The uncertainty arises from the fact that the brighter central star doesn’t appear to radiate enough high-energy (ultraviolet) light to cause the surrounding gas to glow as intensely as it does, whereas the dimmer, bluer star likely does. On the other hand, the brighter star’s binary nature would help explain the nebula’s asymmetrical structure. Astronomers do not yet known if the dimmer, bluer star also has a companion.
Another unresolved issue is whether the brighter star’s unseen companion might be hot enough to excite the gas to glow. If so, this pair might be able to hold on to its parental connection to the nebula.
However, at the assumed distance to the nebula, the faint star has about the right brightness to be the fading remnant of the nebula’s progenitor star. Then again, the brighter binary star is an uncommon one that shows strong and broad hydrogen-alpha emission, which are seen in some planetary nebulae.
Putting aside the complex issue of which star or stars formed Sh2-71, the nebula’s striking morphology also poses questions. The nebula presents a multi-polar structure and several pairs of bipolar lobes at different orientations that formed at different times and likely involved a binary progenitor.
Adding to the puzzle, astronomers have recently discovered faint outer wisps and lobes surrounding Sh2-71 on deep hydrogen-alpha images. These features extend over many arcminutes (not shown in this image), suggesting the mass loss history of this nebula has even more levels of complexity.
The chaotic morphology of Sh2-71 implies that very complex processes have been involved in its formation. Often planetary nebulae appear quite symmetrical, but when multiple stars are involved, their structure looks much more complex.
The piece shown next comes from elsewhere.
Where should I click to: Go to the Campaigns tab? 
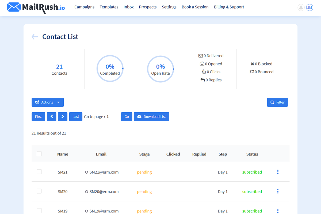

In such cases, astronomers believe that the transfer of gas from one star to another results in explosions and eruptions that disrupt the symmetry of the nebula – as is clearly seen in this image.
This Gemini Legacy image is taken with the Gemini Multi-Object Spectrograph on Gemini North of the Gemini Observatory on Mauna Kea in Hawai‘I. The color image is composed of three narrow-band images, and each is assigned a color as follows: H-alpha (orange), HeII (blue) and [OIII] (cyan). Each image is 15 minutes in duration.